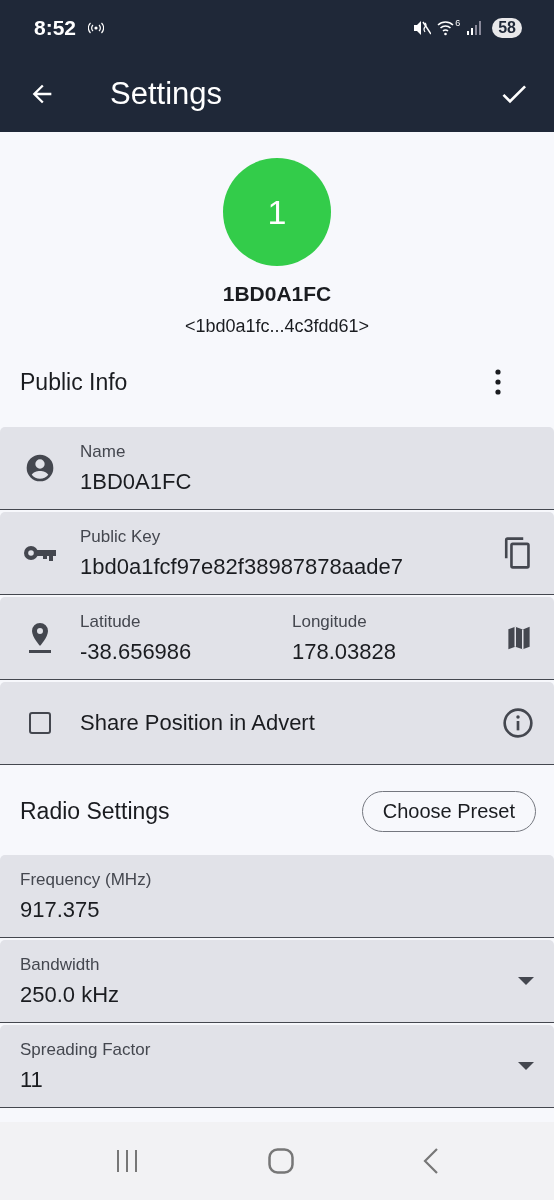 The height and width of the screenshot is (1200, 554). Describe the element at coordinates (277, 896) in the screenshot. I see `frequency-field: Frequency (MHz) 917.375` at that location.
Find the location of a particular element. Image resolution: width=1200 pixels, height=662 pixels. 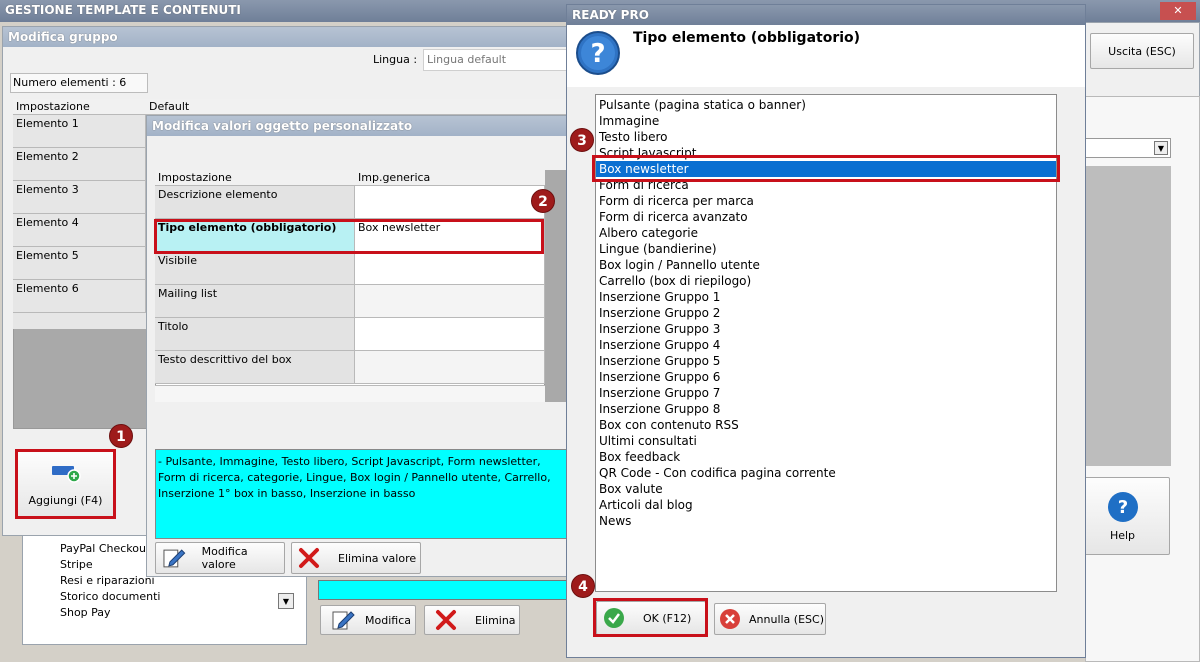

custom-row-label: Mailing list is located at coordinates (188, 294).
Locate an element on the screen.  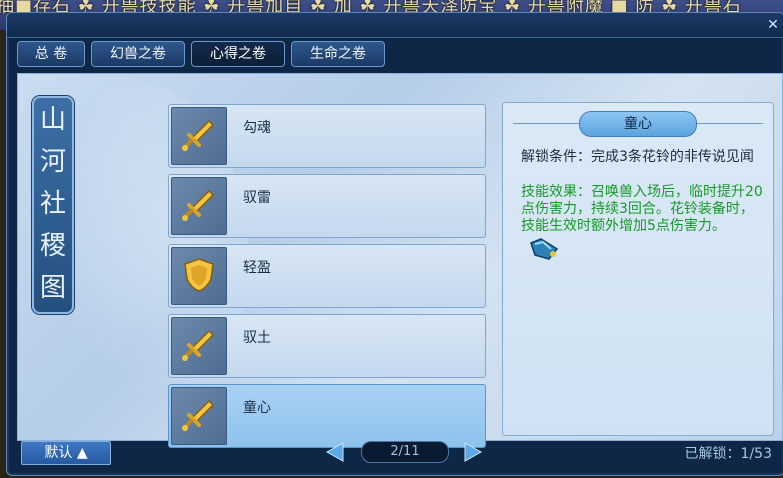
skill-name: 轻盈 is located at coordinates (257, 268).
========
• **Prompt**:
Rewrite all the records above, changing "pixels" to "px" and keeping everything else the same. Leave the pictures out of your answer.

• **Written answer**:
 The height and width of the screenshot is (1200, 554). Describe the element at coordinates (277, 896) in the screenshot. I see `frequency-field: Frequency (MHz) 917.375` at that location.
Find the location of a particular element. Image resolution: width=1200 px, height=662 px. 

custom-row-label: Mailing list is located at coordinates (188, 294).
Locate an element on the screen.  
skill-name: 轻盈 is located at coordinates (257, 268).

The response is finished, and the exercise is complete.